Copy all of the material below line for line, leaving every character unchanged.

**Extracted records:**
######
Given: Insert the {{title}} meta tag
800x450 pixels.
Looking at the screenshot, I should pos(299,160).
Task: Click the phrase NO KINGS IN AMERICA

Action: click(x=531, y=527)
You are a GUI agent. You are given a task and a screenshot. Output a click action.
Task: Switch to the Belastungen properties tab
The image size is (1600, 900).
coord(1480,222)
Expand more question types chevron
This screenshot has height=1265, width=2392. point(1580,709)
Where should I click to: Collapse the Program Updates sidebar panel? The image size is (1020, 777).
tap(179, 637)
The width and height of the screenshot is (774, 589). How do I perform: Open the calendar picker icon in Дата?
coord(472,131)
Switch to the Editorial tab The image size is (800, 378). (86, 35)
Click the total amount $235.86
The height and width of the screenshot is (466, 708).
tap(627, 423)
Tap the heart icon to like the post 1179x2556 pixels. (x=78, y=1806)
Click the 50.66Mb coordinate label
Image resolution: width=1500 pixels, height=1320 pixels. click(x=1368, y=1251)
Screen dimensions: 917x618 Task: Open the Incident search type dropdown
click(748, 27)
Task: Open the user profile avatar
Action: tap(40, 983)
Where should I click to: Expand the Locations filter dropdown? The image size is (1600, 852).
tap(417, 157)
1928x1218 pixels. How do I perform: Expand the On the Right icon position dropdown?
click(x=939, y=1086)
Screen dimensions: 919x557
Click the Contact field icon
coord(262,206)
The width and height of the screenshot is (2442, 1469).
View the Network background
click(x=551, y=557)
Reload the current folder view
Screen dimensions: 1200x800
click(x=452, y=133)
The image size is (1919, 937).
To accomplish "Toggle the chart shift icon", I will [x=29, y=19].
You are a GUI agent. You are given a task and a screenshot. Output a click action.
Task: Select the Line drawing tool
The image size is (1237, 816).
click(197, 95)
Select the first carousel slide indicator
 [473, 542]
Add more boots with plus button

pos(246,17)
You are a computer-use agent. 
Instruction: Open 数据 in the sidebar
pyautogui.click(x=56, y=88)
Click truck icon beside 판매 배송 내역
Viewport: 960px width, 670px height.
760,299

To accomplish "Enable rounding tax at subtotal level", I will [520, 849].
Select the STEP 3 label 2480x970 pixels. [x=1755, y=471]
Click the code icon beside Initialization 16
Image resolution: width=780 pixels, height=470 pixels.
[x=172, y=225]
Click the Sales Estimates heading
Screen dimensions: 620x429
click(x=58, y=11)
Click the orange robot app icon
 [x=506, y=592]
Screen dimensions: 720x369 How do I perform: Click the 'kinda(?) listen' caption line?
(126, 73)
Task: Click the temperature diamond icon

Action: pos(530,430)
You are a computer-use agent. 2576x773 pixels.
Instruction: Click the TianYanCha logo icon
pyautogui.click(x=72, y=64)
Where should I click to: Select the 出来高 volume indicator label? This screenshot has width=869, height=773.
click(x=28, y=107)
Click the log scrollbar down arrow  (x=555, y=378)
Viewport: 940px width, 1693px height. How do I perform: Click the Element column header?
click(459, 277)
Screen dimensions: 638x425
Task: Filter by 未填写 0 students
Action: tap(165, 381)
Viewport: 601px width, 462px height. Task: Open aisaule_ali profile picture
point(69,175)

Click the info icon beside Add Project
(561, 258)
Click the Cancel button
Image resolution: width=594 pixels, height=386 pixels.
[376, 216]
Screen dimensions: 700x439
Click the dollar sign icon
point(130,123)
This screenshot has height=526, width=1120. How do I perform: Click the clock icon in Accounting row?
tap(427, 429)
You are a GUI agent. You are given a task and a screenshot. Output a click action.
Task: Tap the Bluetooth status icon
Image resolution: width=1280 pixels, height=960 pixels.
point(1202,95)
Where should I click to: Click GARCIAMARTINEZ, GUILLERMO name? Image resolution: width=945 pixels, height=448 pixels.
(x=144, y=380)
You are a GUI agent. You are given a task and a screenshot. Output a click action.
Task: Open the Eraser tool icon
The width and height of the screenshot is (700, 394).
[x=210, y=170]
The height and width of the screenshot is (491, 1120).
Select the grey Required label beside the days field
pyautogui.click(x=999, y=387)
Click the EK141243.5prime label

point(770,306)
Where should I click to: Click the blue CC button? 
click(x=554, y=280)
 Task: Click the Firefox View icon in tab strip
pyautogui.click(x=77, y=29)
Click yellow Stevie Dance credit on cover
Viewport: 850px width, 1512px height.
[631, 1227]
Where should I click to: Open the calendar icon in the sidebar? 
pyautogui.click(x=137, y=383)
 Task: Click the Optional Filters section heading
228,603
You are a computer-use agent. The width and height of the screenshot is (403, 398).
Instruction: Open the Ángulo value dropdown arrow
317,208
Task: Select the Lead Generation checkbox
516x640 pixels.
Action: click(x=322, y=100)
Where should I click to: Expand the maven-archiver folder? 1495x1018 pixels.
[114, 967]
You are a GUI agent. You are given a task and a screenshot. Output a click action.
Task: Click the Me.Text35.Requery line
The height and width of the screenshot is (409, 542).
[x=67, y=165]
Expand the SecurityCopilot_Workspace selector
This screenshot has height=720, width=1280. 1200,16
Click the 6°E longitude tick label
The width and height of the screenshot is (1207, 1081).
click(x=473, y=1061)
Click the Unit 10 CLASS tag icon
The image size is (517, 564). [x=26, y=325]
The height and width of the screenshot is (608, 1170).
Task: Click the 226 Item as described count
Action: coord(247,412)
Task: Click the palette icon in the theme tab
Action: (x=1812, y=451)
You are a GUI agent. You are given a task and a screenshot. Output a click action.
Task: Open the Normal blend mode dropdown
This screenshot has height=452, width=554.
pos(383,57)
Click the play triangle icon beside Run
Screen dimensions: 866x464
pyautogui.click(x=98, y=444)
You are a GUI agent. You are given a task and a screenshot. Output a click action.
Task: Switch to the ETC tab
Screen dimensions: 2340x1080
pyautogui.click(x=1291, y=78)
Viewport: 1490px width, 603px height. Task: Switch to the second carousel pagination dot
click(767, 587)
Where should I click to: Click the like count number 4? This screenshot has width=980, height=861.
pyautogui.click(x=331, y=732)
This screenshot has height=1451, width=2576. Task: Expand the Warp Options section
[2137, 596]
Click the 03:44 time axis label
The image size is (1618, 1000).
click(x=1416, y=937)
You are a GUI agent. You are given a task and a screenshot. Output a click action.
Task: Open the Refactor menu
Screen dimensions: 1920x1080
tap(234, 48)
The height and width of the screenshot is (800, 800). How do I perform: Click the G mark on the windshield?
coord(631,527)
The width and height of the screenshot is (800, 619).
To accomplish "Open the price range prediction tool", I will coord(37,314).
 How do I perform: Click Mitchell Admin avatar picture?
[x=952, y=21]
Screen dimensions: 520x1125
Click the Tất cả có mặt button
######
**Written response:**
Given: Insert the {{title}} meta tag
800x450 pixels.
Looking at the screenshot, I should pos(299,160).
Task: Click the phrase NO KINGS IN AMERICA

Action: click(x=531, y=527)
You are a GUI agent. You are given a task and a screenshot. Output a click action.
Task: Switch to the Belastungen properties tab
The image size is (1600, 900).
coord(1480,222)
Expand more question types chevron
This screenshot has height=1265, width=2392. point(1580,709)
Where should I click to: Collapse the Program Updates sidebar panel? The image size is (1020, 777).
tap(179, 637)
The width and height of the screenshot is (774, 589). How do I perform: Open the calendar picker icon in Дата?
coord(472,131)
Switch to the Editorial tab The image size is (800, 378). (86, 35)
Click the total amount $235.86
The height and width of the screenshot is (466, 708).
tap(627, 423)
Tap the heart icon to like the post 1179x2556 pixels. (x=78, y=1806)
Click the 50.66Mb coordinate label
Image resolution: width=1500 pixels, height=1320 pixels. click(x=1368, y=1251)
Screen dimensions: 917x618 Task: Open the Incident search type dropdown
click(748, 27)
Task: Open the user profile avatar
Action: tap(40, 983)
Where should I click to: Expand the Locations filter dropdown? The image size is (1600, 852).
tap(417, 157)
1928x1218 pixels. How do I perform: Expand the On the Right icon position dropdown?
click(x=939, y=1086)
Screen dimensions: 919x557
Click the Contact field icon
coord(262,206)
The width and height of the screenshot is (2442, 1469).
View the Network background
click(x=551, y=557)
Reload the current folder view
Screen dimensions: 1200x800
click(x=452, y=133)
The image size is (1919, 937).
To accomplish "Toggle the chart shift icon", I will [x=29, y=19].
You are a GUI agent. You are given a task and a screenshot. Output a click action.
Task: Select the Line drawing tool
The image size is (1237, 816).
click(197, 95)
Select the first carousel slide indicator
 [473, 542]
Add more boots with plus button

pos(246,17)
You are a computer-use agent. 
Instruction: Open 数据 in the sidebar
pyautogui.click(x=56, y=88)
Click truck icon beside 판매 배송 내역
Viewport: 960px width, 670px height.
760,299

To accomplish "Enable rounding tax at subtotal level", I will [520, 849].
Select the STEP 3 label 2480x970 pixels. [x=1755, y=471]
Click the code icon beside Initialization 16
Image resolution: width=780 pixels, height=470 pixels.
[x=172, y=225]
Click the Sales Estimates heading
Screen dimensions: 620x429
click(x=58, y=11)
Click the orange robot app icon
 [x=506, y=592]
Screen dimensions: 720x369 How do I perform: Click the 'kinda(?) listen' caption line?
(126, 73)
Task: Click the temperature diamond icon

Action: pos(530,430)
You are a computer-use agent. 2576x773 pixels.
Instruction: Click the TianYanCha logo icon
pyautogui.click(x=72, y=64)
Where should I click to: Select the 出来高 volume indicator label? This screenshot has width=869, height=773.
click(x=28, y=107)
Click the log scrollbar down arrow  (x=555, y=378)
Viewport: 940px width, 1693px height. How do I perform: Click the Element column header?
click(459, 277)
Screen dimensions: 638x425
Task: Filter by 未填写 0 students
Action: tap(165, 381)
Viewport: 601px width, 462px height. Task: Open aisaule_ali profile picture
point(69,175)

Click the info icon beside Add Project
(561, 258)
Click the Cancel button
Image resolution: width=594 pixels, height=386 pixels.
[376, 216]
Screen dimensions: 700x439
Click the dollar sign icon
point(130,123)
This screenshot has height=526, width=1120. How do I perform: Click the clock icon in Accounting row?
tap(427, 429)
You are a GUI agent. You are given a task and a screenshot. Output a click action.
Task: Tap the Bluetooth status icon
Image resolution: width=1280 pixels, height=960 pixels.
point(1202,95)
Where should I click to: Click GARCIAMARTINEZ, GUILLERMO name? Image resolution: width=945 pixels, height=448 pixels.
(x=144, y=380)
You are a GUI agent. You are given a task and a screenshot. Output a click action.
Task: Open the Eraser tool icon
The width and height of the screenshot is (700, 394).
[x=210, y=170]
The height and width of the screenshot is (491, 1120).
Select the grey Required label beside the days field
pyautogui.click(x=999, y=387)
Click the EK141243.5prime label

point(770,306)
Where should I click to: Click the blue CC button? 
click(x=554, y=280)
 Task: Click the Firefox View icon in tab strip
pyautogui.click(x=77, y=29)
Click yellow Stevie Dance credit on cover
Viewport: 850px width, 1512px height.
[631, 1227]
Where should I click to: Open the calendar icon in the sidebar? 
pyautogui.click(x=137, y=383)
 Task: Click the Optional Filters section heading
228,603
You are a computer-use agent. The width and height of the screenshot is (403, 398).
Instruction: Open the Ángulo value dropdown arrow
317,208
Task: Select the Lead Generation checkbox
516x640 pixels.
Action: click(x=322, y=100)
Where should I click to: Expand the maven-archiver folder? 1495x1018 pixels.
[114, 967]
You are a GUI agent. You are given a task and a screenshot. Output a click action.
Task: Click the Me.Text35.Requery line
The height and width of the screenshot is (409, 542).
[x=67, y=165]
Expand the SecurityCopilot_Workspace selector
This screenshot has height=720, width=1280. 1200,16
Click the 6°E longitude tick label
The width and height of the screenshot is (1207, 1081).
click(x=473, y=1061)
Click the Unit 10 CLASS tag icon
The image size is (517, 564). [x=26, y=325]
The height and width of the screenshot is (608, 1170).
Task: Click the 226 Item as described count
Action: coord(247,412)
Task: Click the palette icon in the theme tab
Action: (x=1812, y=451)
You are a GUI agent. You are given a task and a screenshot. Output a click action.
Task: Open the Normal blend mode dropdown
This screenshot has height=452, width=554.
pos(383,57)
Click the play triangle icon beside Run
Screen dimensions: 866x464
pyautogui.click(x=98, y=444)
You are a GUI agent. You are given a task and a screenshot. Output a click action.
Task: Switch to the ETC tab
Screen dimensions: 2340x1080
pyautogui.click(x=1291, y=78)
Viewport: 1490px width, 603px height. Task: Switch to the second carousel pagination dot
click(767, 587)
Where should I click to: Click the like count number 4? This screenshot has width=980, height=861.
pyautogui.click(x=331, y=732)
This screenshot has height=1451, width=2576. Task: Expand the Warp Options section
[2137, 596]
Click the 03:44 time axis label
The image size is (1618, 1000).
click(x=1416, y=937)
You are a GUI agent. You are given a task and a screenshot. Output a click action.
Task: Open the Refactor menu
Screen dimensions: 1920x1080
tap(234, 48)
The height and width of the screenshot is (800, 800). How do I perform: Click the G mark on the windshield?
coord(631,527)
The width and height of the screenshot is (800, 619).
To accomplish "Open the price range prediction tool", I will coord(37,314).
 How do I perform: Click Mitchell Admin avatar picture?
[x=952, y=21]
Screen dimensions: 520x1125
Click the Tất cả có mặt button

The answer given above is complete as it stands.